福島民報という地方紙に「がん増加考えられない」という見出しの記事がありました。国連放射線影響科学委員会が出した福島第一原発事故に関する見解を記事にしたものです。東京にいながら地方新聞の記事が読めるのも、ネットのおかげですね。

 

記事の概要(国連放射線影響科学委員会の見解)は次の通りです。

 

「原発事故による被ばくを原因とするがんの発生率の明らかな増加は考えられない」

 

(子どもの甲状腺がんについて)「チェルノブイリ原発事故に見られた傾向と大きく異なる」「網羅的で高精度の検査により、通常は発見できない小さながんが見つかり、有病率が上昇する傾向を示している」

 

(低線量の放射線を受け続けた場合の影響について)「福島の場合、健康被害が出るほどの状況ではないと考えている」

 

 

専門家の集団だからでしょうね。被ばくの影響に関する追跡調査の結果を述べただけで、「安全」とか「危険」といった表現は出てきません。でも、物事を冷静に見るためには、こういった姿勢が大切なのだと思います。

 

また、記事にあった国連放射線影響科学委員会の見解については、ネット上にもいろいろな情報がありますが、それらを自分なりに(わからないなりに)まとめると、だいたい以下のような内容です。

 

「福島県に住む成人の平均生涯実効被ばく線量は10mSv以下で、最初の1年間の被ばく線量はその半分か3分の1であると推定できる。また、リスクモデルによる推定は癌リスクの増加を示唆するが、放射線誘発性の癌は他の癌と区別がつかないので、事故による放射線被ばくが原因の癌発症率の増加は予期されない」

 

といった感じですが、ちょっとわかりづらいですね。リスクが無いとは言わないが、区別がつくほどではないから(区別する方法がないから?)危険とは言えない。

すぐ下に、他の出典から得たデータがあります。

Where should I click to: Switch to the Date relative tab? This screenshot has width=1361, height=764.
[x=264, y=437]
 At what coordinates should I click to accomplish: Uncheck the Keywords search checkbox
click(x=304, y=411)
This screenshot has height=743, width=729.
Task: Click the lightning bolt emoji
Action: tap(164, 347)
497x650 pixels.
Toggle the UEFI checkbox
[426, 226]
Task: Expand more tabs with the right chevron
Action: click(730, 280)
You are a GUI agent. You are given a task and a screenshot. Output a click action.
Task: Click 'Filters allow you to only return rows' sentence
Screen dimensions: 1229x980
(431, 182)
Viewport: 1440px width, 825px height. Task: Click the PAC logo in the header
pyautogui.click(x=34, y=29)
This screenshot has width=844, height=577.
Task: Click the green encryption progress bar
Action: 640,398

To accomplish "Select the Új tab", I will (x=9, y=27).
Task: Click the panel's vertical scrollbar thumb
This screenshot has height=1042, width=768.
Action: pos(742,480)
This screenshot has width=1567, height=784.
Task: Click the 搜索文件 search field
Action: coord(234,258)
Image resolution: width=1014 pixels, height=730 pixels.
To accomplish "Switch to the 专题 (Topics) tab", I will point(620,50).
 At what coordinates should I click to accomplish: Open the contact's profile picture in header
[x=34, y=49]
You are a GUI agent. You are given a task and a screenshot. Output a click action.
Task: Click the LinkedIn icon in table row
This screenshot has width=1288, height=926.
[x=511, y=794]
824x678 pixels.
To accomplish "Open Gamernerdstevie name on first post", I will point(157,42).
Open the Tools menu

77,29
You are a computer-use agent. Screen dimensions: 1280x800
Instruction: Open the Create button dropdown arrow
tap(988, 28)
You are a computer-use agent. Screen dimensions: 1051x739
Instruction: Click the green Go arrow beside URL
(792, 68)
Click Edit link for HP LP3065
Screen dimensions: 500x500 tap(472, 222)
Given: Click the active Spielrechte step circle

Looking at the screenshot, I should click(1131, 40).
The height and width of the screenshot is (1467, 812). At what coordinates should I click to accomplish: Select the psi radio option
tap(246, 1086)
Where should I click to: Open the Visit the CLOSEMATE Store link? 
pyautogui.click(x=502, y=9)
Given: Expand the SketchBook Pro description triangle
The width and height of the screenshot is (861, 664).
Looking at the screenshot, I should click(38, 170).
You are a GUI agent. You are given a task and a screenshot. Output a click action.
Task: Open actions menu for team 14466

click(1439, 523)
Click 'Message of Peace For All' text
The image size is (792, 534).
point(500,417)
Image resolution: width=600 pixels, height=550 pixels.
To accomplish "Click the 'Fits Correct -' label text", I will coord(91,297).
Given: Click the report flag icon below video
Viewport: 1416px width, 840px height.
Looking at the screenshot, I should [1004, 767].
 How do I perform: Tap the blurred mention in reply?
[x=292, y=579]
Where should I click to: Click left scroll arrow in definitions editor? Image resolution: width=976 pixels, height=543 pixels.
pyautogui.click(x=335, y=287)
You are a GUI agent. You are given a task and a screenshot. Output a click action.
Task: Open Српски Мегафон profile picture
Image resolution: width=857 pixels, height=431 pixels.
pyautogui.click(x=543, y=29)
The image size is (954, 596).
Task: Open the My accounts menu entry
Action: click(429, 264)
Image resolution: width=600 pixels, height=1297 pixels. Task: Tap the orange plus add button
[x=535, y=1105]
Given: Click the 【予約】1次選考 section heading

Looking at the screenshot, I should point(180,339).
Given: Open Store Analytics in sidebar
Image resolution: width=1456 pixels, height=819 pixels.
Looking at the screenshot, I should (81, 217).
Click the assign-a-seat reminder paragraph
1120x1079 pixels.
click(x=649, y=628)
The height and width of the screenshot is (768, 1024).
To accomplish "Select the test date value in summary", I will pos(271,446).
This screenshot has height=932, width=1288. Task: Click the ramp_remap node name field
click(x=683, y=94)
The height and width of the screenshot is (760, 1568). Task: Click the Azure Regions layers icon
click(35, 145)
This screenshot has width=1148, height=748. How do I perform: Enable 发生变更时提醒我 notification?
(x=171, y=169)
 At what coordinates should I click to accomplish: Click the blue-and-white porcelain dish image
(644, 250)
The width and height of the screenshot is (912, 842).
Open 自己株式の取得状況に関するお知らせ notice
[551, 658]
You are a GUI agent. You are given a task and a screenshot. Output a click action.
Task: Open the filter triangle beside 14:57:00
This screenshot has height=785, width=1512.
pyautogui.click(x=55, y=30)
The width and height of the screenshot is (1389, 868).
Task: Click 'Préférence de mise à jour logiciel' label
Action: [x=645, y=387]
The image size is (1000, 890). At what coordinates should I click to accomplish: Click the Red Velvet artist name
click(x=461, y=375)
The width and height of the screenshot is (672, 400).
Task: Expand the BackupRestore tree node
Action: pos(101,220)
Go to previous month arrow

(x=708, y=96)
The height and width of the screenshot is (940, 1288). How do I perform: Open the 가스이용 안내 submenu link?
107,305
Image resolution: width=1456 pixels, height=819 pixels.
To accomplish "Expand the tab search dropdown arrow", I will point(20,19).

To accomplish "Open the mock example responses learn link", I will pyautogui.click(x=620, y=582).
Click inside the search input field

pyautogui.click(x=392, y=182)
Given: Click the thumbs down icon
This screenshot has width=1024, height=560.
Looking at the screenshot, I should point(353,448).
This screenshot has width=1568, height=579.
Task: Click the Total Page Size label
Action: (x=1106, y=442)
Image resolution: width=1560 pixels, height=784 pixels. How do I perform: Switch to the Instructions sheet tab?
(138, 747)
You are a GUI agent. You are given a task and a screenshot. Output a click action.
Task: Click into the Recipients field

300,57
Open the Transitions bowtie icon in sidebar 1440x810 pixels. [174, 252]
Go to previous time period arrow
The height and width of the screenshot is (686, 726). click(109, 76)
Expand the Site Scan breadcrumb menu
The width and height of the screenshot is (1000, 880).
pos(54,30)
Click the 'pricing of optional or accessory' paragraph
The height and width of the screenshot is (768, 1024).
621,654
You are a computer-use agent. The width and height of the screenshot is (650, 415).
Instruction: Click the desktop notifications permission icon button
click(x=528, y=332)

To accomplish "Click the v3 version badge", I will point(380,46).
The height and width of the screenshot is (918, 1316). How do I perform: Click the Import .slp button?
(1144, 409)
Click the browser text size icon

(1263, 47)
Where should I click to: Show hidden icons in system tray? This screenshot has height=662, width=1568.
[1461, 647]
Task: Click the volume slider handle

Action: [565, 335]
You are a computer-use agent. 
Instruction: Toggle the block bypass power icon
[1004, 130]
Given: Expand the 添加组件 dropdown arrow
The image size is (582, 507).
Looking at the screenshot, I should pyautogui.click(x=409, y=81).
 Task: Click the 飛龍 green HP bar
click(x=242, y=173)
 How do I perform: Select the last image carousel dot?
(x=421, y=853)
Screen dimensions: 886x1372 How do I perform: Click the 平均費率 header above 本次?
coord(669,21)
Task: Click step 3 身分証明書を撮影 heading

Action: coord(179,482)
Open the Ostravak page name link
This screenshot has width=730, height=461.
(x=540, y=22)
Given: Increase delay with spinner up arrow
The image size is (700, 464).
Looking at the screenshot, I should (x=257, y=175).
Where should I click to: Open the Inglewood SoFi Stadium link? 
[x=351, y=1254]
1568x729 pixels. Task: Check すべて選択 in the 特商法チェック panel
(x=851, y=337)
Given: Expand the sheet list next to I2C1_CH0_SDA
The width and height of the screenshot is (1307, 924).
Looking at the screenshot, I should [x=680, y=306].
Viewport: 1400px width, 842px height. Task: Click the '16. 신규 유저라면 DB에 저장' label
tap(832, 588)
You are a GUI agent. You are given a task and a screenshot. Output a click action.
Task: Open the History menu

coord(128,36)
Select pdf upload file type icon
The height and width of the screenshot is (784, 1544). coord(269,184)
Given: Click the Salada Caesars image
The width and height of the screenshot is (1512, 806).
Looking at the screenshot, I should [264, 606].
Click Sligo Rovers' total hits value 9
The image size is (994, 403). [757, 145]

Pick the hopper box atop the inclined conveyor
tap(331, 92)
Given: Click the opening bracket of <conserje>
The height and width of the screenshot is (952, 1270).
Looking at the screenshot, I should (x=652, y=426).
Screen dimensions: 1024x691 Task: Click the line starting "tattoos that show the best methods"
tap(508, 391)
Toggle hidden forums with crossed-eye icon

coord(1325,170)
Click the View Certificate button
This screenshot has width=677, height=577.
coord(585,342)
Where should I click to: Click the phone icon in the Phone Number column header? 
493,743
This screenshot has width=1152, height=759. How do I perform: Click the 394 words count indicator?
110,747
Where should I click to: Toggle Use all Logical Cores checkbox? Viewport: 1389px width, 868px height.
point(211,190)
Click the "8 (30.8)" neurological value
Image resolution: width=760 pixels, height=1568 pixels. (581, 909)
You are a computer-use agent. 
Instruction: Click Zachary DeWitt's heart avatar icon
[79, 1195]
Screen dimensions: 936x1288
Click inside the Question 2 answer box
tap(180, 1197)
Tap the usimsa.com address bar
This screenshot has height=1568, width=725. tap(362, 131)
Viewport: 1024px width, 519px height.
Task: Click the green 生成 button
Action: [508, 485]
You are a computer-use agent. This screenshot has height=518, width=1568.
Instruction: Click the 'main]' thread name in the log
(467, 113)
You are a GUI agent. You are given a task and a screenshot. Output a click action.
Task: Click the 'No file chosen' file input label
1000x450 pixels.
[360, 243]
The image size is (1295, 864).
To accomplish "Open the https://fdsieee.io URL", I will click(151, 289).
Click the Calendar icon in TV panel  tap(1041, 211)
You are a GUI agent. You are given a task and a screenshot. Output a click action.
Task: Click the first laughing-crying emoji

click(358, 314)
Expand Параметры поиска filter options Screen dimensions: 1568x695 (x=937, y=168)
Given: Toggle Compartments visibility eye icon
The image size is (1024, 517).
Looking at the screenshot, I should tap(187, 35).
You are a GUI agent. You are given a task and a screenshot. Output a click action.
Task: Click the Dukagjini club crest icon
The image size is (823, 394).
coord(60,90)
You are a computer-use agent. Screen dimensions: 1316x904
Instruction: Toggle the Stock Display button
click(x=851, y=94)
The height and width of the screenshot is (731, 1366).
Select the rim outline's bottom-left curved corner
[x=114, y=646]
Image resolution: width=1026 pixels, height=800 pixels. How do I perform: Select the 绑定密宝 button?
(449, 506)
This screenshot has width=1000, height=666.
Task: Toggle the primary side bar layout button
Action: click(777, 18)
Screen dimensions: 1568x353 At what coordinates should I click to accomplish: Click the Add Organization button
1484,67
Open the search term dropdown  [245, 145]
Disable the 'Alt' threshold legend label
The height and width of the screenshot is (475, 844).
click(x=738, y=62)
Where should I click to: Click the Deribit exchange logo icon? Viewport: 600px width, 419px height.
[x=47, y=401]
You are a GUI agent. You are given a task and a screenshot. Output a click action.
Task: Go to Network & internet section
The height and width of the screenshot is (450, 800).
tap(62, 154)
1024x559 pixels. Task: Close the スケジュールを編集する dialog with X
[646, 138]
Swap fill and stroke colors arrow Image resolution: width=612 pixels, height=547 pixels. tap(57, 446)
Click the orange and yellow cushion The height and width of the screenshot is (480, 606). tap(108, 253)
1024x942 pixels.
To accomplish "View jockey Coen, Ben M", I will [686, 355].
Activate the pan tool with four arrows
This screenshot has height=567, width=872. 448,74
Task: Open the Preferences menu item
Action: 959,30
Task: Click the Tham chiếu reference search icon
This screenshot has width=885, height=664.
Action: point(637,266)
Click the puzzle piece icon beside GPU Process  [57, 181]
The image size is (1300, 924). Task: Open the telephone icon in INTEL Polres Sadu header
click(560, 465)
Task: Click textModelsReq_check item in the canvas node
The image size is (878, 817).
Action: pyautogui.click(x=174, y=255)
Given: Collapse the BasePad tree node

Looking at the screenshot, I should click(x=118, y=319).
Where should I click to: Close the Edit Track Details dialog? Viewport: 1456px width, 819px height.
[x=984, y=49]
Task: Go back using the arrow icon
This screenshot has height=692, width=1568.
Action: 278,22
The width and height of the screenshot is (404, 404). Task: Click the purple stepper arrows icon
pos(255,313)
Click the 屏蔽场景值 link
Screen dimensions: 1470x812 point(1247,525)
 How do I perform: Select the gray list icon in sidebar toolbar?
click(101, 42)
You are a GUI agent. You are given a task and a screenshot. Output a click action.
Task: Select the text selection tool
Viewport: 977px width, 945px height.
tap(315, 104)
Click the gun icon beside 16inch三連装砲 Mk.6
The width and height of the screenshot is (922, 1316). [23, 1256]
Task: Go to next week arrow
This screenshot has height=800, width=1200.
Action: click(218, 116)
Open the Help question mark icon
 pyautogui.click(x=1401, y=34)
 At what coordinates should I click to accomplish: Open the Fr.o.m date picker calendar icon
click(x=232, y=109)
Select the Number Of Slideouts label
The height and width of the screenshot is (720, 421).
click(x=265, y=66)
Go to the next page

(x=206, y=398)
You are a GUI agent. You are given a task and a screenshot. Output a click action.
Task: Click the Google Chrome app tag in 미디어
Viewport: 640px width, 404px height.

何十年か先になって事故の影響を調べても、影響があったという結果にはならないだろう…といった感じでしょうか。

 

 

結局のところ、最後は個人の考えというか価値観の話しなのでしょうね。少しのリスクであっても避けたいと思えばそうすれば良いですし、その程度のリスクだと思えばふだん通りで良いのだろうと思います。

 

自分は、世の中にあるリスクに過敏になって神経を使いながら生活するよりも、そうしたことをあまり気にせず、のんびり生きることを選択します。たぶん、そのほうが健康に過ごせそう…。

 

例えば、喫煙には肺がんのリスクがありますし、飲酒には肝臓がんなどのリスクがあります。生きている以上は何かしらのリスクを負っているのですよね。その中で、特定のリスクだけを考えても仕方がないです。